Students who required financing to pay for their college enrollment applied for Student Aid through the federal FAFSA program. When those students file a ‘claim’ for federal funds to pay for these ‘alternate’ classes (not in their original ‘academic program’) without any ‘intent’ to complete those studies – they commit a felony crime – as do the college officials who ‘coerce’ them into this course of action.
Both parties know the the students have no real ‘intent’ to enter the workforce as ‘Gym Instructors’ and that the only real reason for enrolling in 12 identical classes of ‘Physical Education’ per semester is to remain legally ‘enrolled’ as ‘part-timers’ so they can delay beginning repayment of their loans and remain eligible for re-entry into their originally desired ‘course of study’ – Radiology, Nursing or Physical Therapy Assistant – all 2 year Healthcare courses requiring ‘clinical’ training.
Students who refused to collaborate in this scheme found their academic records altered – with Grade Point Averages severely reduced to make them ineligible for further Govt financial aid through the college officials’ fraudulent application of the federal ‘SAP’ statute (Satisfactory Academic Progress). A complaint by any said student to the USDOEd fell on deaf ears as public colleges are apparently exempted from compliance with the same statutes applied to ‘private for-profit’ schools due to some ‘quid pro quo’ relationship between state and federal civil service employees.Not even the US Attorney or FBI will investigate this theft of public funds!
When a student filed a complaint with the USDOEd’s own OIG (Office of Inspector General) the OIG rebuffed the complaint – deferring the student back to the USDOEd Student Aid staff – rather than address the issue per OIG’s mandate.
When all else failed – the student mailed his complaint to the Secretary (Arne Duncan) via USPS ‘Certified Mail’ only to have the letter intercepted and diverted to the same USDOEd staff who rebuffed the original complaint!
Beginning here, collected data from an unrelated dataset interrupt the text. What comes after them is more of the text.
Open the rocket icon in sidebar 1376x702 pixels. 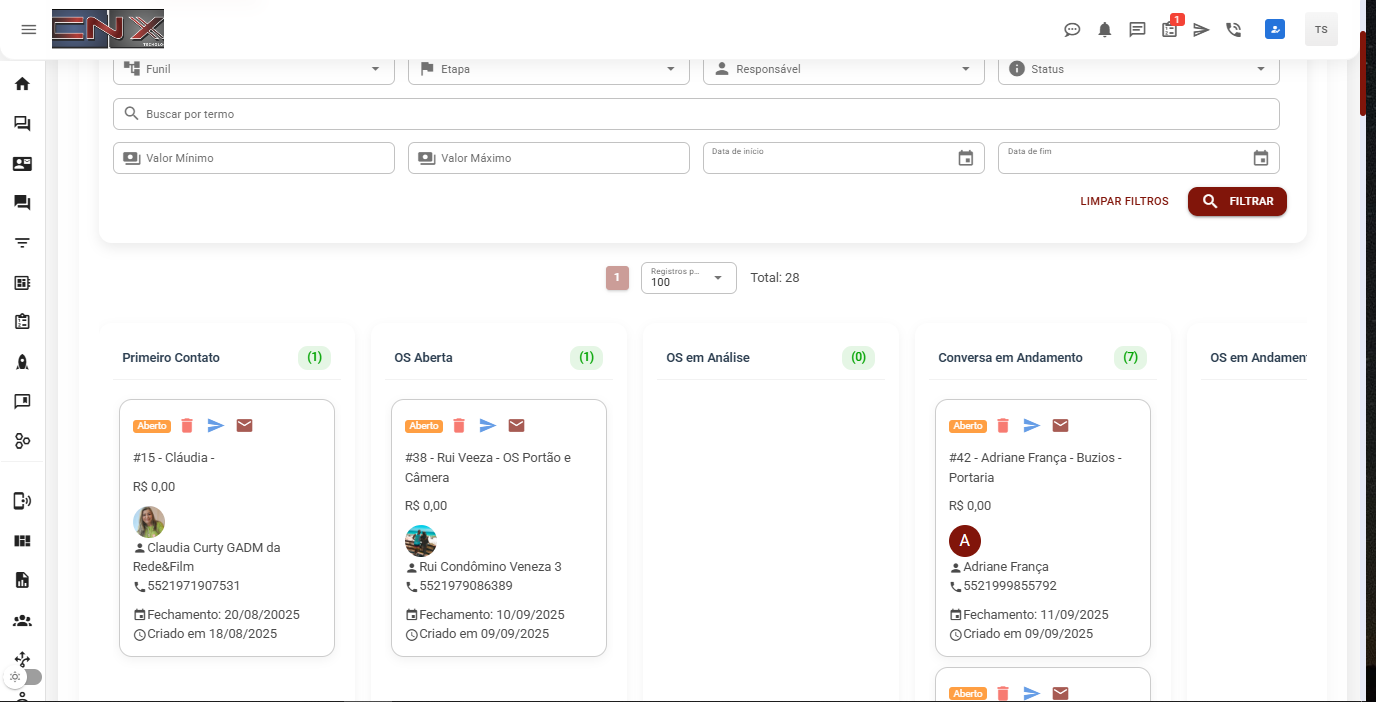click(22, 362)
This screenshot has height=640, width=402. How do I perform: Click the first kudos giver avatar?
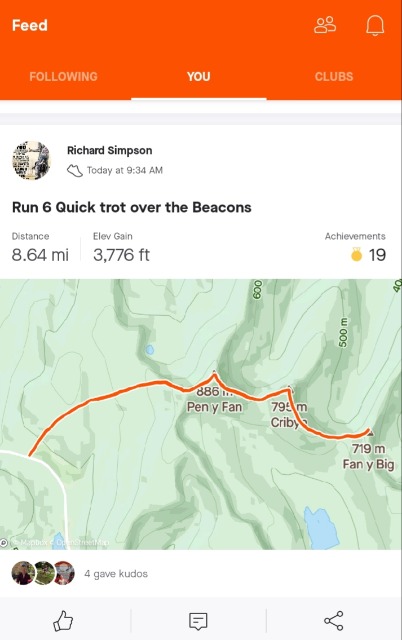click(x=23, y=573)
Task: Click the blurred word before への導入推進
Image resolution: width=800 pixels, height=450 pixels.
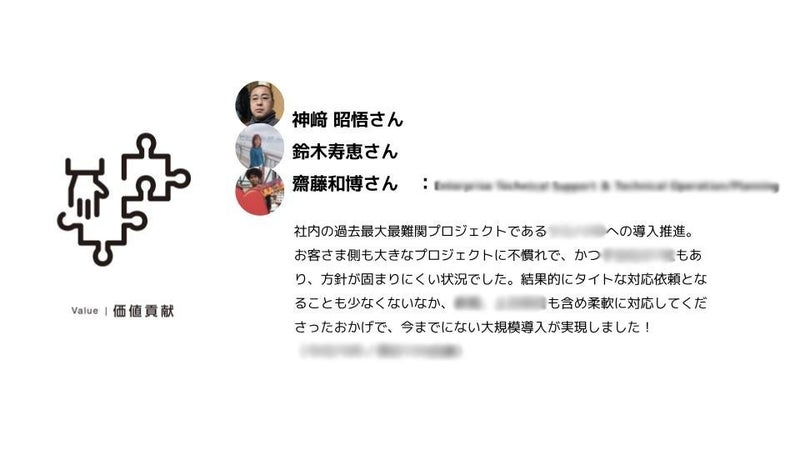Action: pos(577,231)
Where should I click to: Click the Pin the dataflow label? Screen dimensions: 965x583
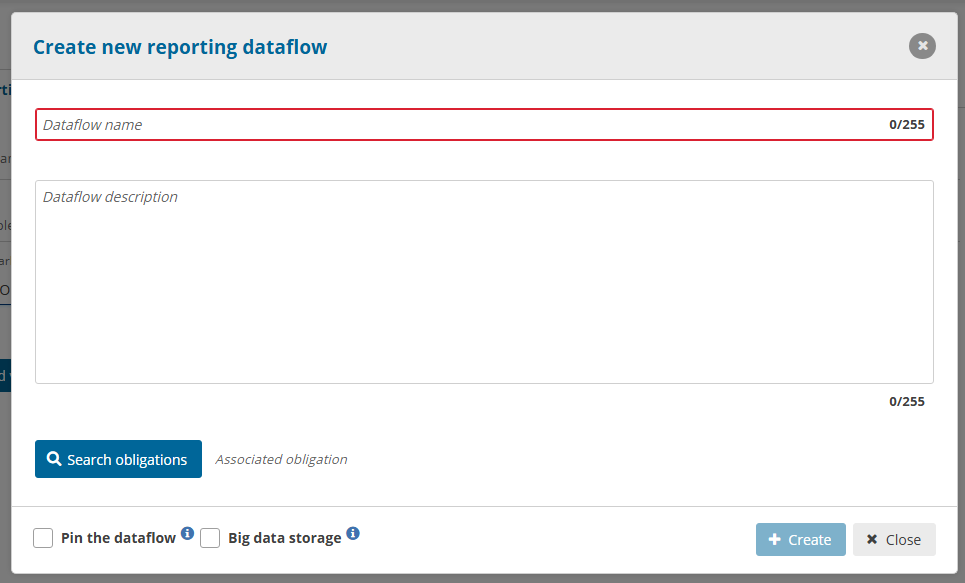(118, 538)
Accompanying the student’s letter was a warning from the USDOEd staff that any such issues would NOT be addressed by the Secretary but rather by the staff.- them!
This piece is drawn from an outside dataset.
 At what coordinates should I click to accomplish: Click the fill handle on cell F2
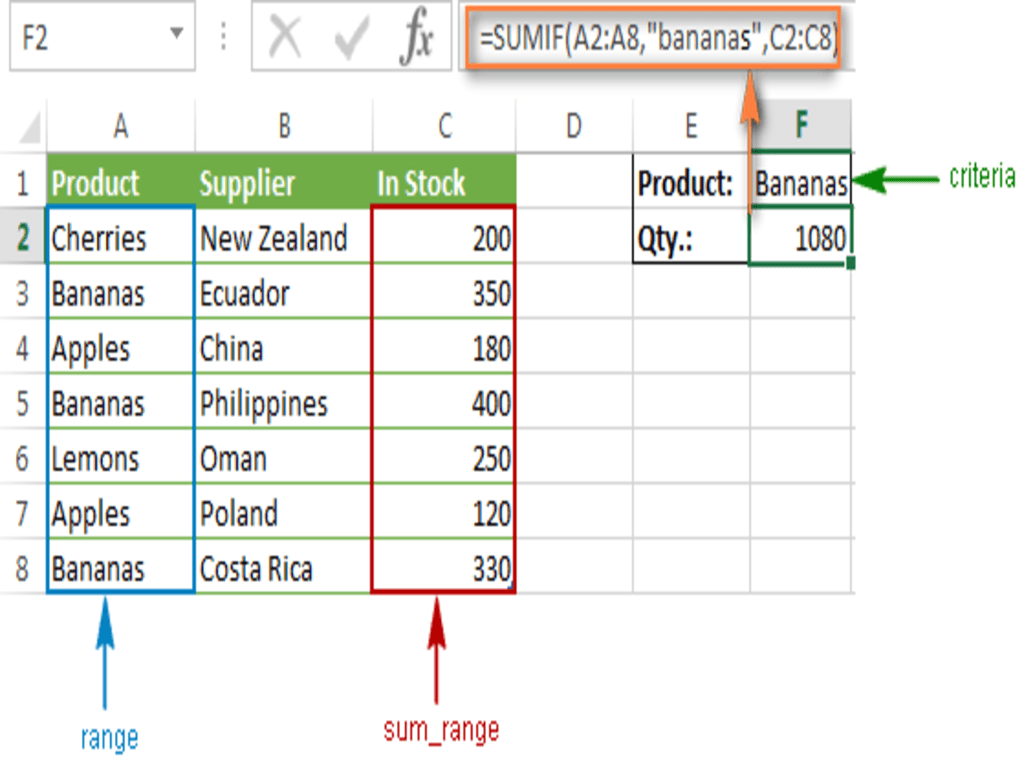[850, 264]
A second letter was sent – this time to the President (Obama) but again the letter was intercepted and ANOTHER warning was sent to the student.
Clearly the USDOEd staff were more concerned with covering-up the criminal practices of their fellow civil service employees than in enforcement of federal laws and disclosure of corrupt practices within the US higher education system.
About freaking time.
BTW, there was a LOT of argument on these pages about the safety of confining people to classrooms during a pandemic. Here, a definitive statement about one of the many reasons why this was a really, really bad idea:
https://www.wired.com/story/the-teeny-tiny-scientific-screwup-that-helped-covid-kill/
Thanks. Great article highlighting the difficulty of adjusting what is considered scientific fact. This reality is the underlayment of anti-science attitudes in humans who are not involved in science: it all seems arbitrary to those who want life in dualistic distinctions.
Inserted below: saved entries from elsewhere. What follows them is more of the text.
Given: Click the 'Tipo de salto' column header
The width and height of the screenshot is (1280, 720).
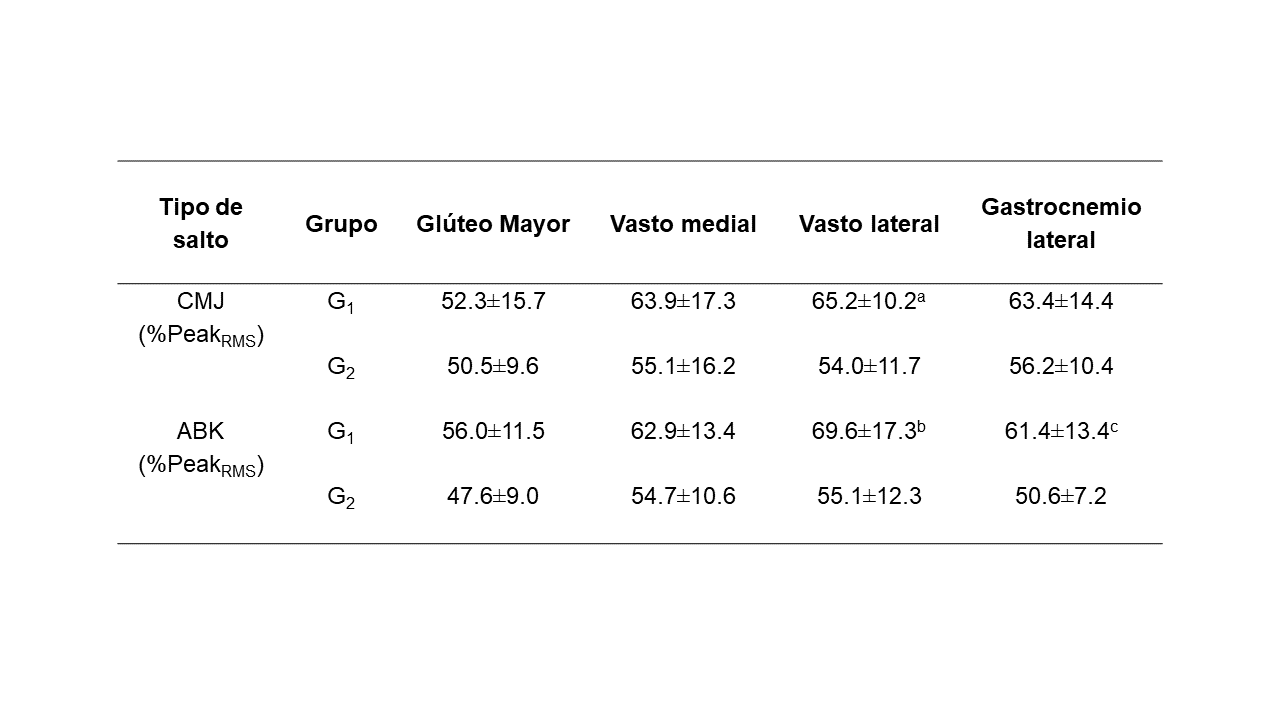Looking at the screenshot, I should [201, 223].
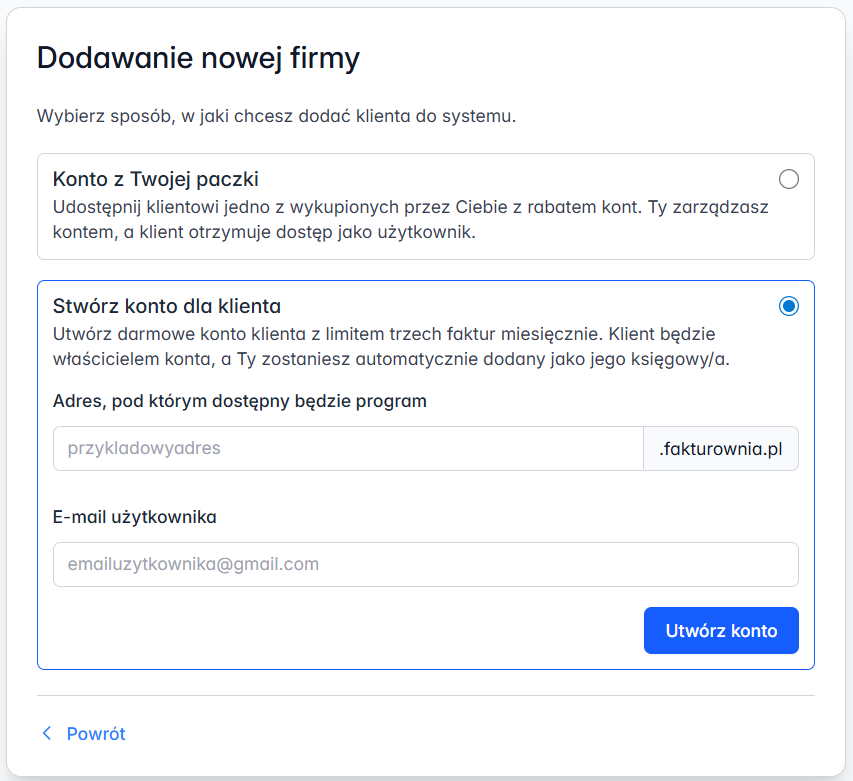Select the Stwórz konto dla klienta radio button
This screenshot has width=853, height=781.
click(789, 307)
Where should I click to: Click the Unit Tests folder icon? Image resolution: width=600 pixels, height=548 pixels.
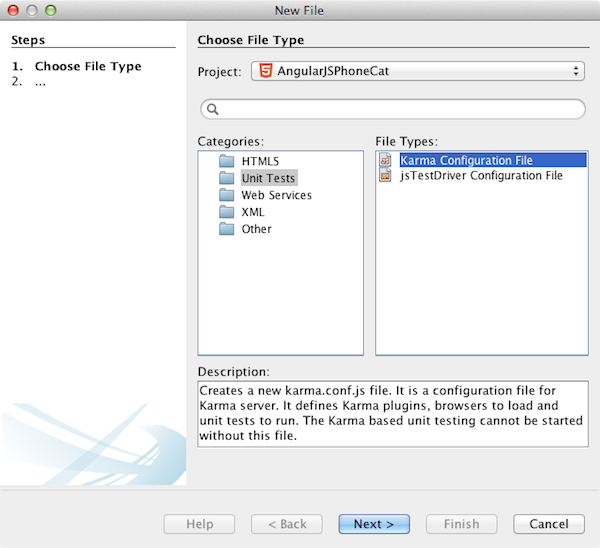[226, 178]
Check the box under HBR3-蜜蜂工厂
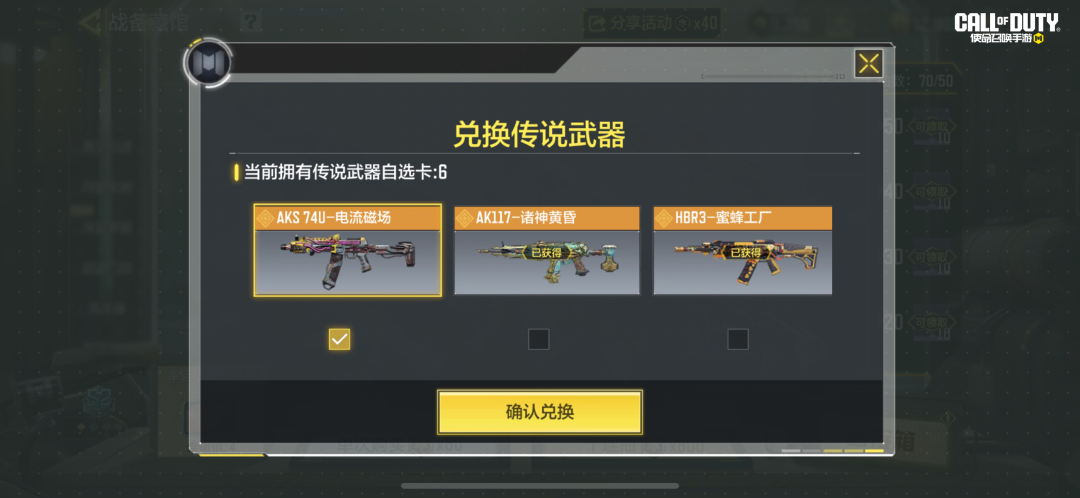The width and height of the screenshot is (1080, 498). [x=738, y=339]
There is a lot of irresponsible journalism on scientific topics, and this was REALLY the case with COVID, when journalists were repeating bs from the Trumpy, highly politicized version of the CDC.
Great point. And one that suggests an important theme to be stressed in high-school science classes.
Amazing article.
A true scientific mystery solved by forensic document researchers! An amazing story. I understand now why there was such foot-dragging on using the terms airborne and aerosol, and advice on air-filtering belated and under-emphasized.